[PROBLEM STATEMENT]: Lay out everything in the listing below, from the line containing "Where should I click to: Sort" down to the line containing "click(287, 43)", as a Markdown table with the columns Number and Record line. Give one row per line and skip any blank lines.

— Begin SOURCE MATERIAL —

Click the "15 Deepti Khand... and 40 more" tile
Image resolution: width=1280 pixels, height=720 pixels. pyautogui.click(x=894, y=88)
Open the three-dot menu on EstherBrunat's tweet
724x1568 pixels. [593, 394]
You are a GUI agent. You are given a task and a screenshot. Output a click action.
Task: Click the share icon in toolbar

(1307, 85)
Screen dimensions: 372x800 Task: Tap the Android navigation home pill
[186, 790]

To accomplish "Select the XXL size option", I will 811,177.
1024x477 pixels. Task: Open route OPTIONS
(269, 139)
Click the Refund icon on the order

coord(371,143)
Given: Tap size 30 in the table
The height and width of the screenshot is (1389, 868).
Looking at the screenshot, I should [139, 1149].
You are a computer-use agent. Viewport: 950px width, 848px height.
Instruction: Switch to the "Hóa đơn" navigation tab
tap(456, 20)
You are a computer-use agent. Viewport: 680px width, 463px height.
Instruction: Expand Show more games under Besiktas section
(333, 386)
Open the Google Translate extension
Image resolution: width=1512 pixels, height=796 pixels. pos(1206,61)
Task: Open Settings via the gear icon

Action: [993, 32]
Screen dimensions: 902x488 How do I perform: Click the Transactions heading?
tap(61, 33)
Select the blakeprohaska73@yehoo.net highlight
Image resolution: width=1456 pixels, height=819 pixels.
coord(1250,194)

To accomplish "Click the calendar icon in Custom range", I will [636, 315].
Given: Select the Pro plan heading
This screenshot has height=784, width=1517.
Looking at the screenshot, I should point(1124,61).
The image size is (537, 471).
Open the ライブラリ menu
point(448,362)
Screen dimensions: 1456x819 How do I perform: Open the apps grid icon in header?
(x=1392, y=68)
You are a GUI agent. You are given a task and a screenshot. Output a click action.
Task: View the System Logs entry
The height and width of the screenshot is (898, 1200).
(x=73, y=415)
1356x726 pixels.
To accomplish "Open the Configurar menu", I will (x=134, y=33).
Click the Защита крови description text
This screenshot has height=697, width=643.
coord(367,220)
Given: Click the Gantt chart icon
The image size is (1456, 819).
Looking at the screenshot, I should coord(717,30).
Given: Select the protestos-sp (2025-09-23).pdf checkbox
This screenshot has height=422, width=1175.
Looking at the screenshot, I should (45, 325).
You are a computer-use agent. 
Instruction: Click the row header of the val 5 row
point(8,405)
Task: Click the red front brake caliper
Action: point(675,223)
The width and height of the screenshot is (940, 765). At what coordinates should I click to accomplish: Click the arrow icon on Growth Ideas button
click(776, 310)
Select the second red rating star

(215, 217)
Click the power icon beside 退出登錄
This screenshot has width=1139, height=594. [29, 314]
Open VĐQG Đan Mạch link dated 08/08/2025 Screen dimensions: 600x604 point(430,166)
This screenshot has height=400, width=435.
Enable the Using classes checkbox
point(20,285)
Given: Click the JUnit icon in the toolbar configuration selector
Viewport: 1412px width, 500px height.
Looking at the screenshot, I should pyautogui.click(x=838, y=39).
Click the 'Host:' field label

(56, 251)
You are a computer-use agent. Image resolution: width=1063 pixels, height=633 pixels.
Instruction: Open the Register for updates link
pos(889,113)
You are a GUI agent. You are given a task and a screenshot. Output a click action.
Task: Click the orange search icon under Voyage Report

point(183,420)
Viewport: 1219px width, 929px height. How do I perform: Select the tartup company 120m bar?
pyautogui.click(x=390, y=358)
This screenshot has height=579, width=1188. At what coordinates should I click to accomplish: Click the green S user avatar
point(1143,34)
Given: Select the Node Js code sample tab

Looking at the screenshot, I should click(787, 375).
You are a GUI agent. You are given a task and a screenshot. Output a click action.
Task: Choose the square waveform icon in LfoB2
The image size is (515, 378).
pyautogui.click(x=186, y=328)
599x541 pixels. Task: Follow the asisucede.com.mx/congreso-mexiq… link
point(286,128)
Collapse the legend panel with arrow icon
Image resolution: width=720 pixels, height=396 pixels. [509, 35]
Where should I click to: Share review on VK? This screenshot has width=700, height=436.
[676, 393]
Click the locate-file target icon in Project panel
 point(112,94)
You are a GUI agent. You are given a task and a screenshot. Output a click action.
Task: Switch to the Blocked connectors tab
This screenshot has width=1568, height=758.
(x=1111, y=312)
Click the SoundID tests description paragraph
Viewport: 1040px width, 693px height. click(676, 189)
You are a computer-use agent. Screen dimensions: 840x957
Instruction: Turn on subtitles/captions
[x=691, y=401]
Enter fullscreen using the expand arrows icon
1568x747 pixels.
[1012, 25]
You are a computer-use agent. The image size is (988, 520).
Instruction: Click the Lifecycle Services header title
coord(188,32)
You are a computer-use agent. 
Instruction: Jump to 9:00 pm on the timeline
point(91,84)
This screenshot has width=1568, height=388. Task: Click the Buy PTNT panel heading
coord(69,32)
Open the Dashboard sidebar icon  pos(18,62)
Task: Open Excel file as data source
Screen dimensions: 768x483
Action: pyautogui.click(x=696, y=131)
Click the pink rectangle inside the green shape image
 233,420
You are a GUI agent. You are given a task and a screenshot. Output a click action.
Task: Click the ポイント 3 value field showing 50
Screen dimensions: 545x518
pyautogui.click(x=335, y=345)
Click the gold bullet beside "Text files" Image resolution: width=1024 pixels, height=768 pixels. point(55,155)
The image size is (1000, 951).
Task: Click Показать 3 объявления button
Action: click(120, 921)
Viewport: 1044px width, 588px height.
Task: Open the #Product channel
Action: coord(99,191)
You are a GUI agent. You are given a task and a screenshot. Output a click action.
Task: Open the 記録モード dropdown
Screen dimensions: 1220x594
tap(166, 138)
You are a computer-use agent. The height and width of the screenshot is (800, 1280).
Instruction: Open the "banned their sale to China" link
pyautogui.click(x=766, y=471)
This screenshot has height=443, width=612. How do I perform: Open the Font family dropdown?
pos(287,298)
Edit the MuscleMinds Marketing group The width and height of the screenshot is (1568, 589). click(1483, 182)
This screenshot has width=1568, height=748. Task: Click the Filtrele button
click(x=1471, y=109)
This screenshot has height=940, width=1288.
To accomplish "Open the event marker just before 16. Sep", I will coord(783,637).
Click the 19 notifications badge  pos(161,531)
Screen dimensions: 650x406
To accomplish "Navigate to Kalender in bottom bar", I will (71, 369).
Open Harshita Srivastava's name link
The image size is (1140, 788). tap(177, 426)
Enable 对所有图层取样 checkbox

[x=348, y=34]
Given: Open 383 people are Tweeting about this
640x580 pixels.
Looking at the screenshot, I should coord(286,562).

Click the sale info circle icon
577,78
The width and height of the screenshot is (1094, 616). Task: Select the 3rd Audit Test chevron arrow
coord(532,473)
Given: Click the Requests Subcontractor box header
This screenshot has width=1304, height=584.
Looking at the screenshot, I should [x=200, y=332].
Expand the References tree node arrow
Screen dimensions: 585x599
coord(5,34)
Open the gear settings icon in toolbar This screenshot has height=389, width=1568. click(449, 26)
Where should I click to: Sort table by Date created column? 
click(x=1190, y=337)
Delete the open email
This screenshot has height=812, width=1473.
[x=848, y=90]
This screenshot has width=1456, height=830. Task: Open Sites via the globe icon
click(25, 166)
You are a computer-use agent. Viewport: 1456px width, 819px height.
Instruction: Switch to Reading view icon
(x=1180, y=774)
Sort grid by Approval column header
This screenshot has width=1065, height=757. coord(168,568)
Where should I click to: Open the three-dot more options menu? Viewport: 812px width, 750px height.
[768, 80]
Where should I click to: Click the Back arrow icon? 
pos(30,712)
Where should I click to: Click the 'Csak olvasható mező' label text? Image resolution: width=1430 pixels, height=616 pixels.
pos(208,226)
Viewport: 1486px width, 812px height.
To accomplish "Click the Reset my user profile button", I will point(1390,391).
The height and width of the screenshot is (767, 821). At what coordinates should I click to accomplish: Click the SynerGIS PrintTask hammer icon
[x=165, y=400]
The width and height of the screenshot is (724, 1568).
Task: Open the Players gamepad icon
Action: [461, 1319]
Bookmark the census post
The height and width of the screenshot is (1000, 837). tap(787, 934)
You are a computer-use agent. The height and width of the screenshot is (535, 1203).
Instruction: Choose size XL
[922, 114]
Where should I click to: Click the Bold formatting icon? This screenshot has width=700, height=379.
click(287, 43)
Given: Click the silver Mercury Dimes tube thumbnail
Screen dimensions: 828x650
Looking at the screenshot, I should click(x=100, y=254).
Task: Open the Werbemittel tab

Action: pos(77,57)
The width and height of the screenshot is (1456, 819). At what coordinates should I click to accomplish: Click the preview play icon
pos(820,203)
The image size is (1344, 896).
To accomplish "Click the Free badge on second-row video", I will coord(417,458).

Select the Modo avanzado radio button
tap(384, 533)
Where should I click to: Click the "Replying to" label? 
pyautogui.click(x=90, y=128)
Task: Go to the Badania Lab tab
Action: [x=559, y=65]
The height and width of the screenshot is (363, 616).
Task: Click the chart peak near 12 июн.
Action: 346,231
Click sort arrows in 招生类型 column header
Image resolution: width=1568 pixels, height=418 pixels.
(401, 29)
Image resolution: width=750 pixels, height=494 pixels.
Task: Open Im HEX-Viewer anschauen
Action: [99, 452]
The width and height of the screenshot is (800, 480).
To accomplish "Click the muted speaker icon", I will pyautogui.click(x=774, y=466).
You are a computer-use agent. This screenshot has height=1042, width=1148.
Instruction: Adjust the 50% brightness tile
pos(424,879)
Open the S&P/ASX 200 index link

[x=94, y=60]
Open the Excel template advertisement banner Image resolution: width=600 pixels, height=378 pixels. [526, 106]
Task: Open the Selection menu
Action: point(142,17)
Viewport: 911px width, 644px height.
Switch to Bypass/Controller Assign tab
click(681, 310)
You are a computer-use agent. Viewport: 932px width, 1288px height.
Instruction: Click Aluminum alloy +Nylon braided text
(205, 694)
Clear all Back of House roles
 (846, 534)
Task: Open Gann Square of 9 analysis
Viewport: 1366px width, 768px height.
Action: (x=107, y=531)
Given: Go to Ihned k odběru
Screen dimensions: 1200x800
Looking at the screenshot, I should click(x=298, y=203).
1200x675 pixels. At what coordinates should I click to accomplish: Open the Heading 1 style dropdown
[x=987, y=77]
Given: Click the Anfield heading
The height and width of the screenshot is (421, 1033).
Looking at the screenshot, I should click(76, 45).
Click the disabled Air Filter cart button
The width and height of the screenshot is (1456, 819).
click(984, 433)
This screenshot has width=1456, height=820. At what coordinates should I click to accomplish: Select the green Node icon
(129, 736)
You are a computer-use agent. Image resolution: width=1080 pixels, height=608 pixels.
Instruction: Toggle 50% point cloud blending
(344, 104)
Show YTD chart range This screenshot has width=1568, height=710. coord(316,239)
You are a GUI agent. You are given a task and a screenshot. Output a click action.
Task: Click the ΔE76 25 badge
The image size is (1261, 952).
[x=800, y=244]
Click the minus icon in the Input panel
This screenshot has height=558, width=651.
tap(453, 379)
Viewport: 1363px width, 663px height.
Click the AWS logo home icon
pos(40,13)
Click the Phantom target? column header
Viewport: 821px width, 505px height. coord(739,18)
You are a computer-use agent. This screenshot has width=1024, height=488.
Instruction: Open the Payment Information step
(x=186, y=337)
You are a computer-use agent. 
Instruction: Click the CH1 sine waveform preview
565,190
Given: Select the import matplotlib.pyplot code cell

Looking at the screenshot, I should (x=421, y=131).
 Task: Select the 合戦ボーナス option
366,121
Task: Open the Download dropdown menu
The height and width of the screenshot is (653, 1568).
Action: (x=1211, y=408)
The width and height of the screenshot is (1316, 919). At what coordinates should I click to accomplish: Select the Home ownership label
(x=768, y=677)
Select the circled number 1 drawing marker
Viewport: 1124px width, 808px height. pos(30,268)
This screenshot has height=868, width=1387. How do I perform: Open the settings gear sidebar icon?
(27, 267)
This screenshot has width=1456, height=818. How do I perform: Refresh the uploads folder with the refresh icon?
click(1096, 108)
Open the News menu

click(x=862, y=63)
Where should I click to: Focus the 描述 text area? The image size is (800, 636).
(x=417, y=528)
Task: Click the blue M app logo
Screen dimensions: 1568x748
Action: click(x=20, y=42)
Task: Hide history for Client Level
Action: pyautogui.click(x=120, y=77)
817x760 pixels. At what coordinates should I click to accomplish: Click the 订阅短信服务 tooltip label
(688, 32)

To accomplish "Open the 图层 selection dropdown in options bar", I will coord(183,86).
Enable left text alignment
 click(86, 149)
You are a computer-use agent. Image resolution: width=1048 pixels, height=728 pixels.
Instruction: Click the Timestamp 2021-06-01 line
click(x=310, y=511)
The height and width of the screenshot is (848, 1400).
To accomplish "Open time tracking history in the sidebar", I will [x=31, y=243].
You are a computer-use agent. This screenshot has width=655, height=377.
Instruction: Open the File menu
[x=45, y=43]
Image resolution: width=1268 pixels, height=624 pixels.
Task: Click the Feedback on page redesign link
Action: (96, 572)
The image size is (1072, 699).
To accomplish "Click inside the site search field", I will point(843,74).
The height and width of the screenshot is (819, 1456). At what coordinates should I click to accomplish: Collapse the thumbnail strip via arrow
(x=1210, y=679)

— End SOURCE MATERIAL —

[EXERCISE RESPONSE]:
| Number | Record line |
|---|---|
| 1 | Where should I click to: Sort table by Date created column?  |
| 2 | click(x=1190, y=337) |
| 3 | Delete the open email |
| 4 | This screenshot has height=812, width=1473. |
| 5 | [x=848, y=90] |
| 6 | This screenshot has width=1456, height=830. Task: Open Sites via the globe icon |
| 7 | click(25, 166) |
| 8 | You are a computer-use agent. Viewport: 1456px width, 819px height. |
| 9 | Instruction: Switch to Reading view icon |
| 10 | (x=1180, y=774) |
| 11 | Sort grid by Approval column header |
| 12 | This screenshot has width=1065, height=757. coord(168,568) |
| 13 | Where should I click to: Open the three-dot more options menu? Viewport: 812px width, 750px height. |
| 14 | [768, 80] |
| 15 | Where should I click to: Click the Back arrow icon?  |
| 16 | pos(30,712) |
| 17 | Where should I click to: Click the 'Csak olvasható mező' label text? Image resolution: width=1430 pixels, height=616 pixels. |
| 18 | pos(208,226) |
| 19 | Viewport: 1486px width, 812px height. |
| 20 | To accomplish "Click the Reset my user profile button", I will point(1390,391). |
| 21 | The height and width of the screenshot is (767, 821). At what coordinates should I click to accomplish: Click the SynerGIS PrintTask hammer icon |
| 22 | [x=165, y=400] |
| 23 | The width and height of the screenshot is (724, 1568). |
| 24 | Task: Open the Players gamepad icon |
| 25 | Action: [461, 1319] |
| 26 | Bookmark the census post |
| 27 | The height and width of the screenshot is (1000, 837). tap(787, 934) |
| 28 | You are a computer-use agent. The height and width of the screenshot is (535, 1203). |
| 29 | Instruction: Choose size XL |
| 30 | [922, 114] |
| 31 | Where should I click to: Click the Bold formatting icon? This screenshot has width=700, height=379. |
| 32 | click(287, 43) |